Wendy and her three children then had to move back to Pretoria where her family became their support base.

“My family settled down in 1992,” she said.

“The kids started school and I was left alone not knowing what to do with myself.

“The founder of Sungardens Hospice, Shelagh Lahoud was on TV one morning asking for volunteers to assist with numerous tasks. The hospice was situated in Jacqueline Drive in Garsfontein, just down the road from me.”

Without any hesitation, the mother of three offered her services to the hospice as a volunteer.

Only working on Mondays, her task was to send thank you letters to donors.

“I hated weekends and couldn’t wait for Monday to come so that I could go to work,” she said.

“Over the course of the year, my days were increased to three mornings a week, doing admin tasks and paying salaries to nursing staff.”

In 1993, she was employed as a fundraiser working close with the founder of the hospice.
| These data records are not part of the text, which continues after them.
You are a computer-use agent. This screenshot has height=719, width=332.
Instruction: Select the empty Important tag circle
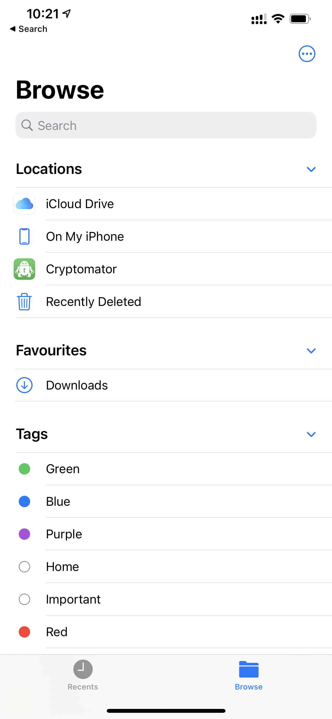[25, 599]

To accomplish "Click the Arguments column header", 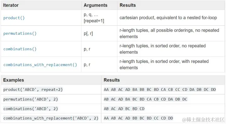I will click(95, 5).
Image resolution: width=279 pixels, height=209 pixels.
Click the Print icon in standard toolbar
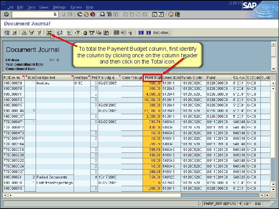(x=102, y=14)
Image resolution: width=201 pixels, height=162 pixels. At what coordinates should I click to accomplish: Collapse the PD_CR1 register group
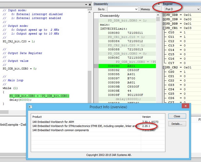coord(164,28)
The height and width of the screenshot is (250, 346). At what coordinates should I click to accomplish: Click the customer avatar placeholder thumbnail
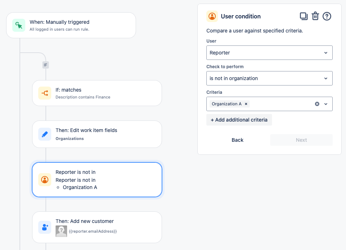[x=61, y=231]
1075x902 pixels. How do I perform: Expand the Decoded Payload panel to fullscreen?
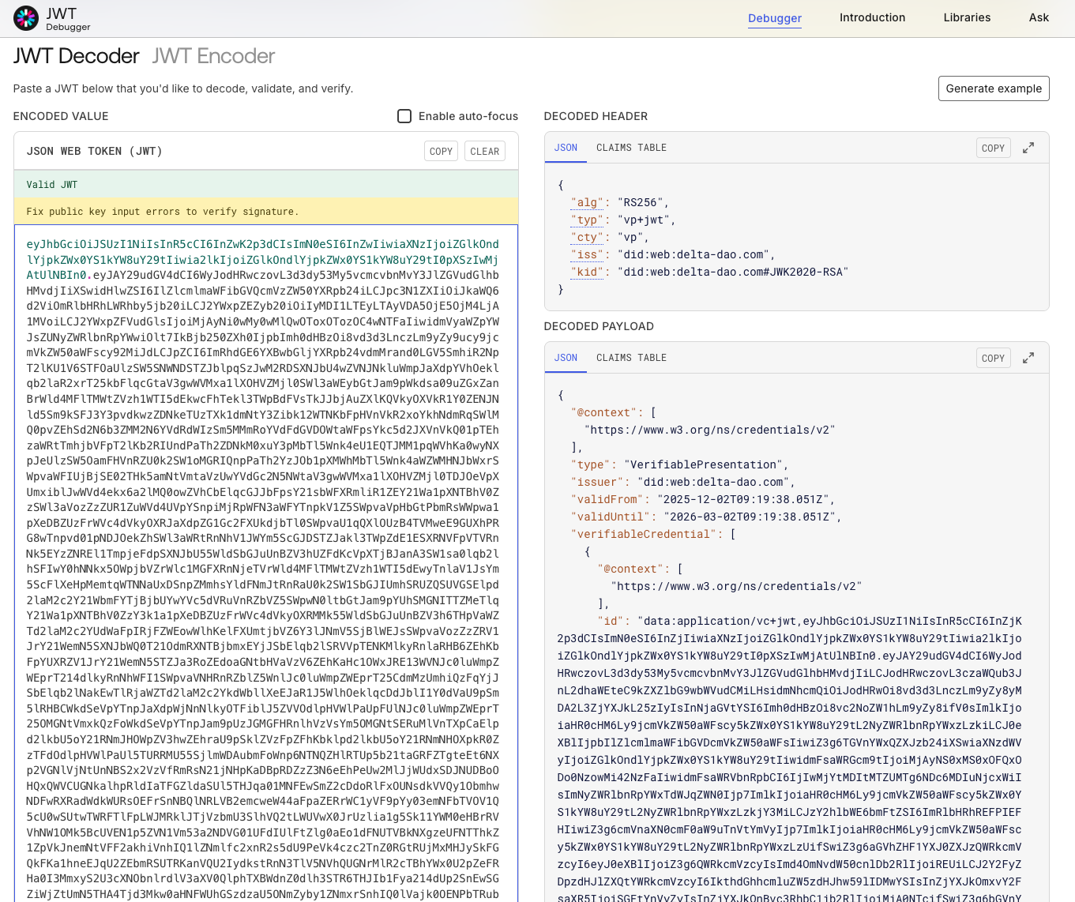pyautogui.click(x=1028, y=358)
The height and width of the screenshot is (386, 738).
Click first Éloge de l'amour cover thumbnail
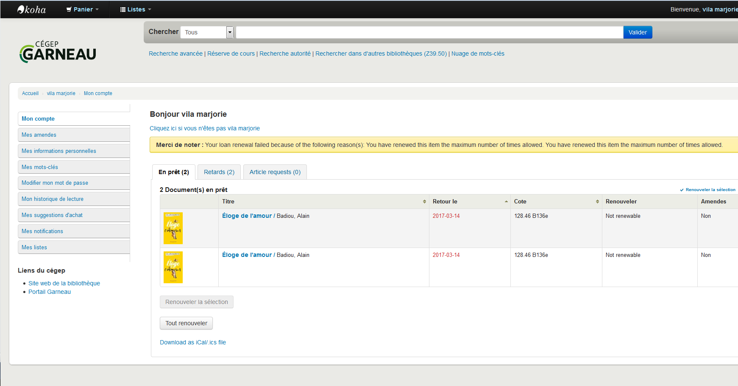[x=173, y=228]
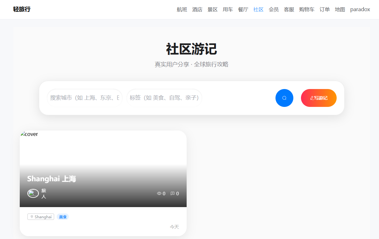The image size is (379, 239).
Task: Select 用车 car rental in navigation
Action: coord(228,10)
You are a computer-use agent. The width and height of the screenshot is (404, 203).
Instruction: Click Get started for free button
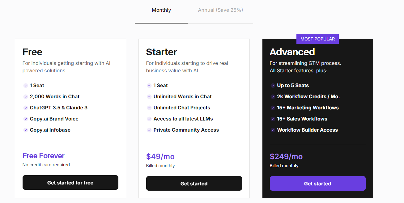(70, 183)
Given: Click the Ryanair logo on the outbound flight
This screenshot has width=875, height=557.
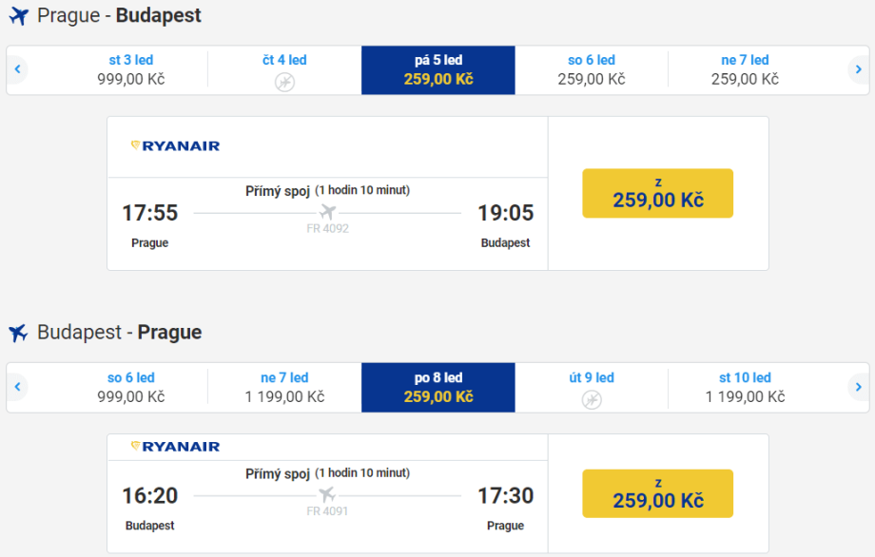Looking at the screenshot, I should [x=175, y=146].
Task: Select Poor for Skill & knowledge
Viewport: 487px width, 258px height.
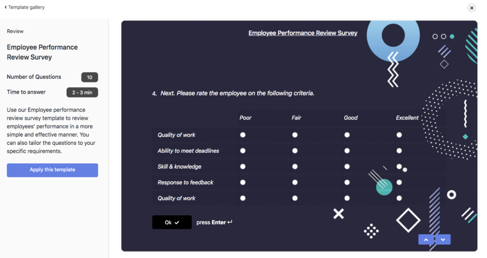Action: pos(243,166)
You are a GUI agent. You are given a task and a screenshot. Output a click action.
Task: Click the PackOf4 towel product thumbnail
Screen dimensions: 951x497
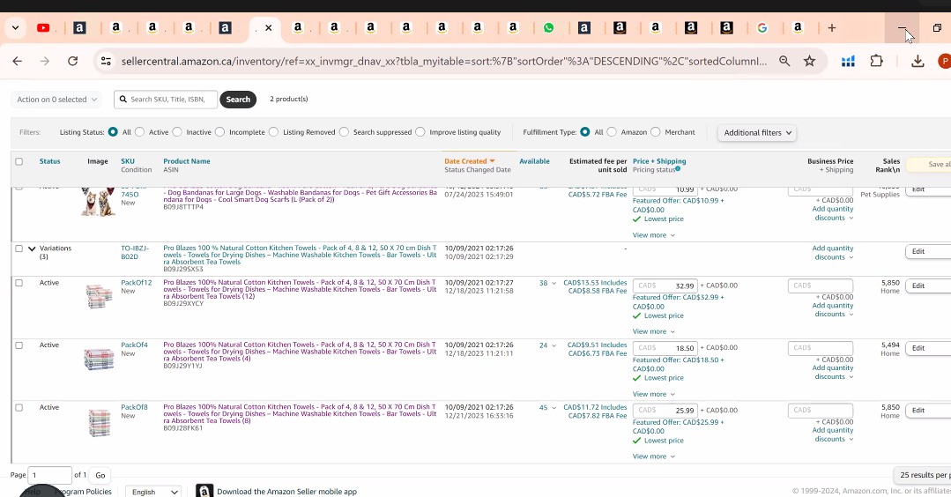tap(99, 359)

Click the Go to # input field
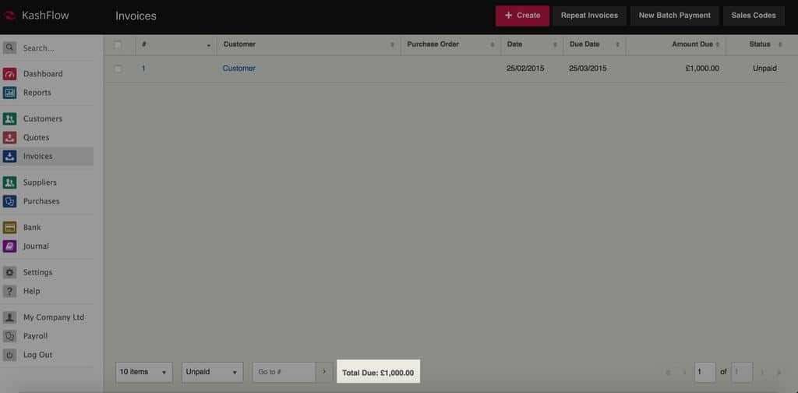(x=284, y=372)
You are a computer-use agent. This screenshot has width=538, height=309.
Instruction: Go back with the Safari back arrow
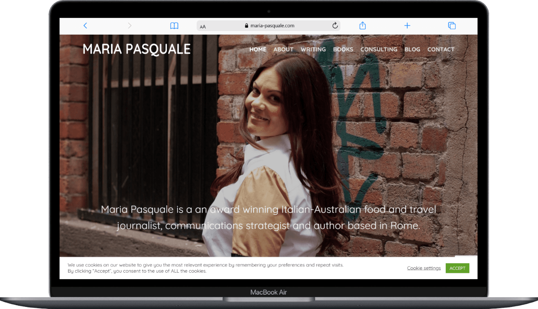[85, 26]
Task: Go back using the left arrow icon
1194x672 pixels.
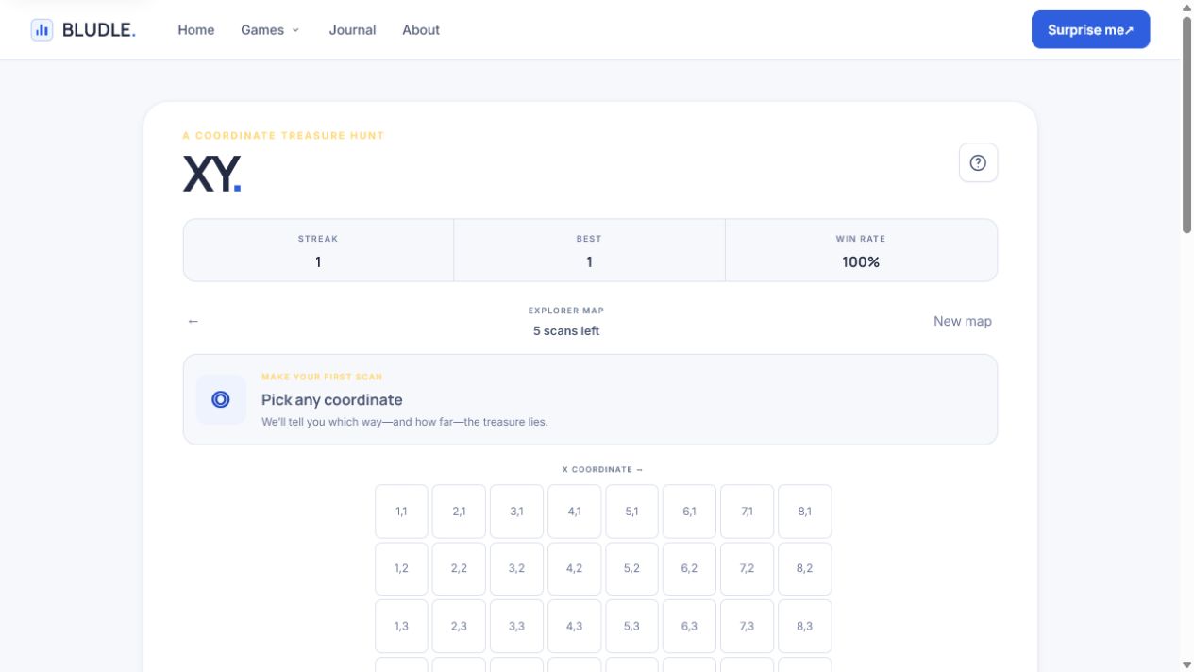Action: pyautogui.click(x=193, y=321)
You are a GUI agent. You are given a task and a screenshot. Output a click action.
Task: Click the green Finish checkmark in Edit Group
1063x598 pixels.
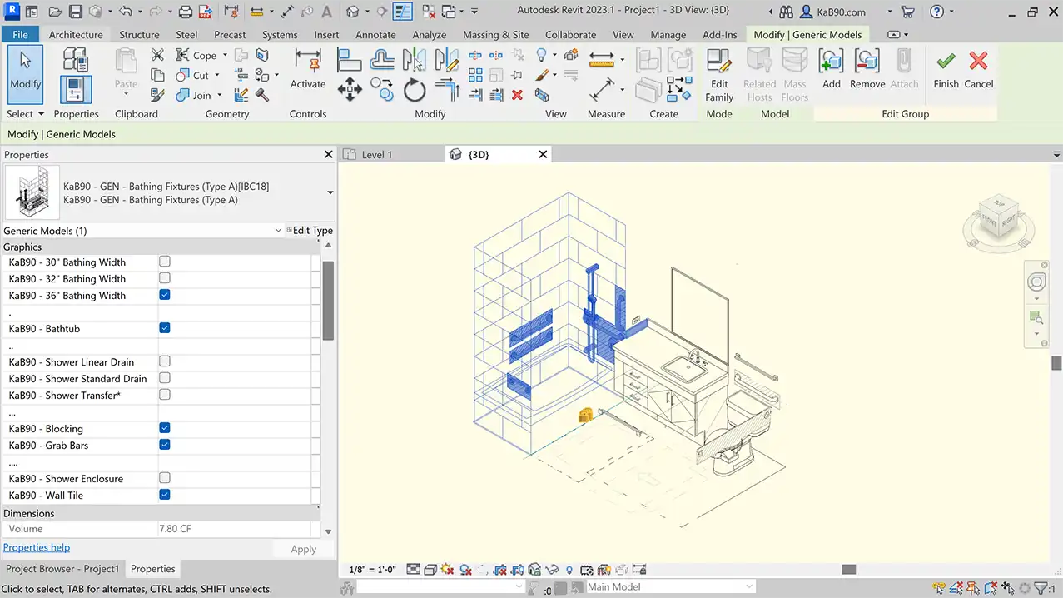tap(946, 62)
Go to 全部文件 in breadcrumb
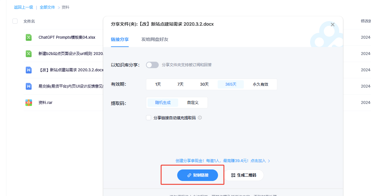Screen dimensions: 371x196 [47, 7]
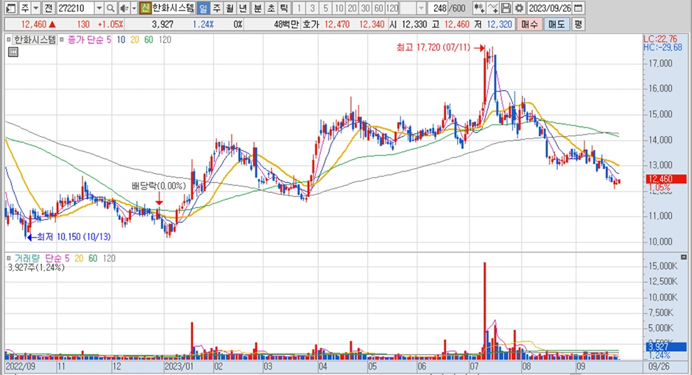Click the magnifier stock search icon
The height and width of the screenshot is (375, 692).
pos(111,8)
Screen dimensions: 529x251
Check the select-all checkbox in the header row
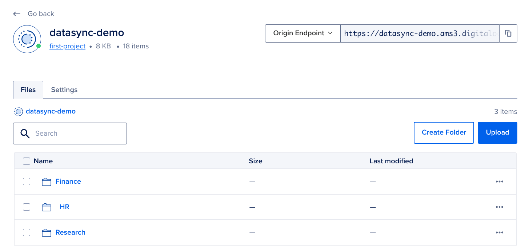click(x=26, y=161)

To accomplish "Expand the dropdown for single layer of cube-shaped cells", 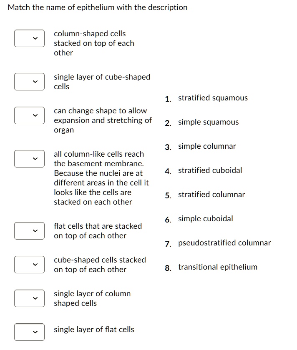I will (x=29, y=82).
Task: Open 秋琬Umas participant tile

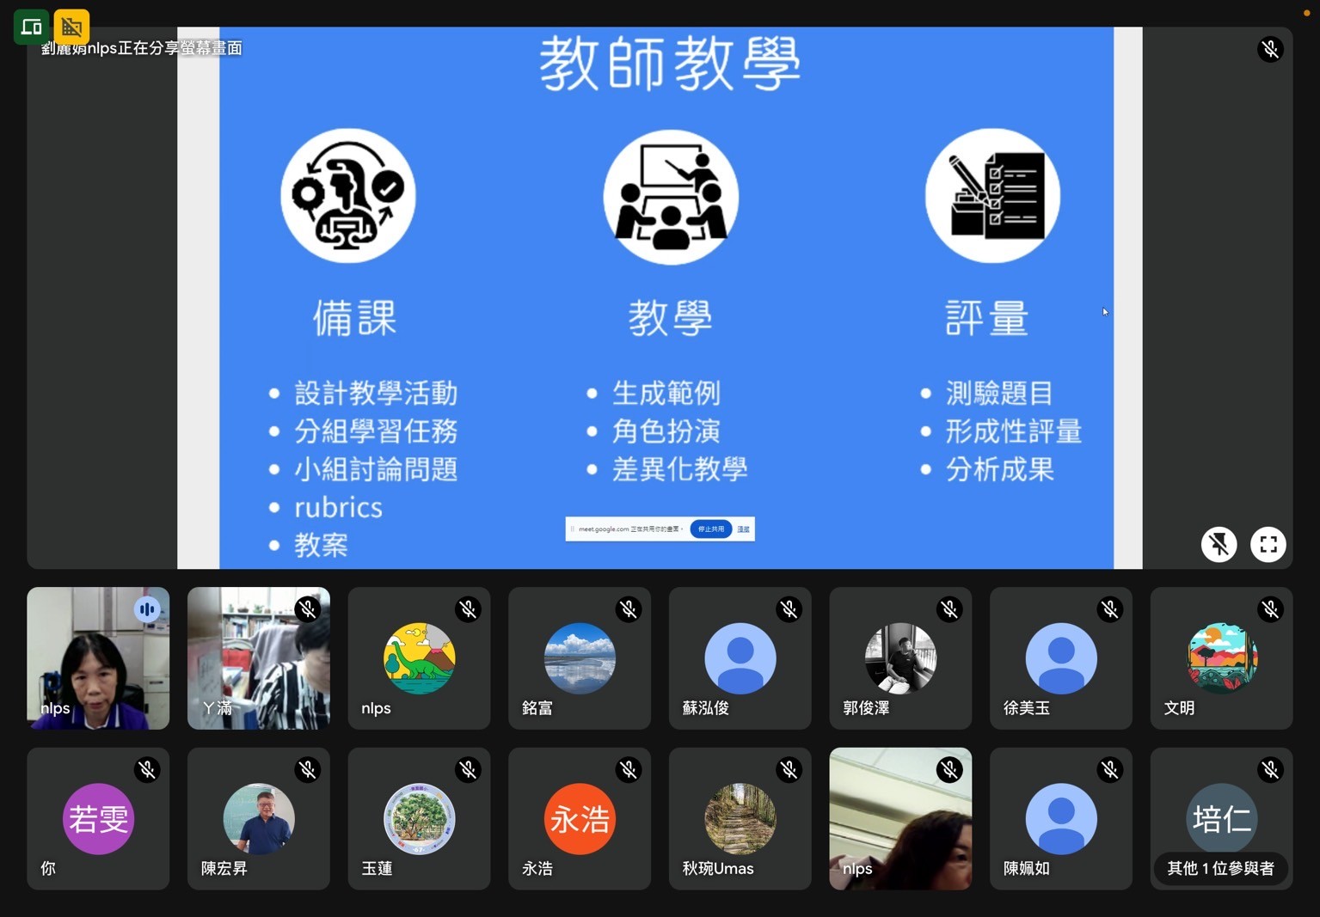Action: point(740,818)
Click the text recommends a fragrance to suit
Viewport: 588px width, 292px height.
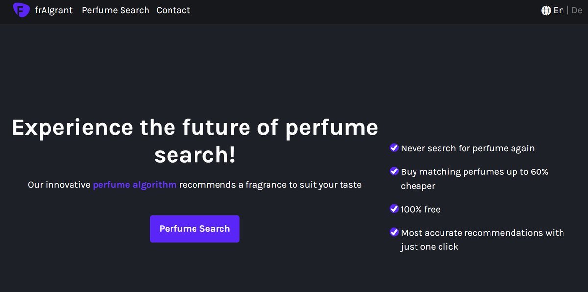pyautogui.click(x=270, y=185)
Six years later she was promoted to administrator of the hospice.

She has been working as the hospice’s general manager since 2005 until her retirement last month.

The hospice cares for 200 patients in the comfort of their homes, with seven beds for in-patients.

“I also served on the board of the Hospice Palliative Care Association of South Africa and was the chairperson of the Hospice Association of Gauteng for three years.”

In a twist, Wendy met and married Chris Uys who had lost his wife to cancer when his three children were only 14, 11 and four years old.

“We had this combined family of six kids,” she said.

“Our lives were changed forever.”

The mother of six said the past 15 years as a general manager have been a roller coaster ride, but she loved every moment of it.

“I have such fond memories of Sungardens Hospice. The one that stands out the most is a bequest from a dear friend of my husband in 2010, Beverley-Ann Farndell, to the amount of R8-million and she was not even a patient of us,” she said.

Wendy recalled how businessman Eric Chapman left this property to the hospice, enabling them to grow and make place for their sustainability project.

“Twenty-eight years later, little did I know that Pretoria Sungardens Hospice would become my whole world,” she said.

“It was my happy place. A place that healed me. Staff who were there for me when I needed them the most.

“I will now have time to spend with my husband, children, seven grandchildren and my mum who turns 90 years old this year – and time to take care of myself.”

Taking over from her will be elected ward councillor Pieter van Heerden who served as a board member at the hospice for the past four years and has been a vice-chairman for the past year.

Van Heerden has lauded Wendy for her dedication to the hospice and asked that donors continue to support the establishment.

“As a caring organization we do not turn away patients on account of affordability, we care for all patients who qualify for treatment within our treatment protocols,” he said.

“For that reason we need your continued support.”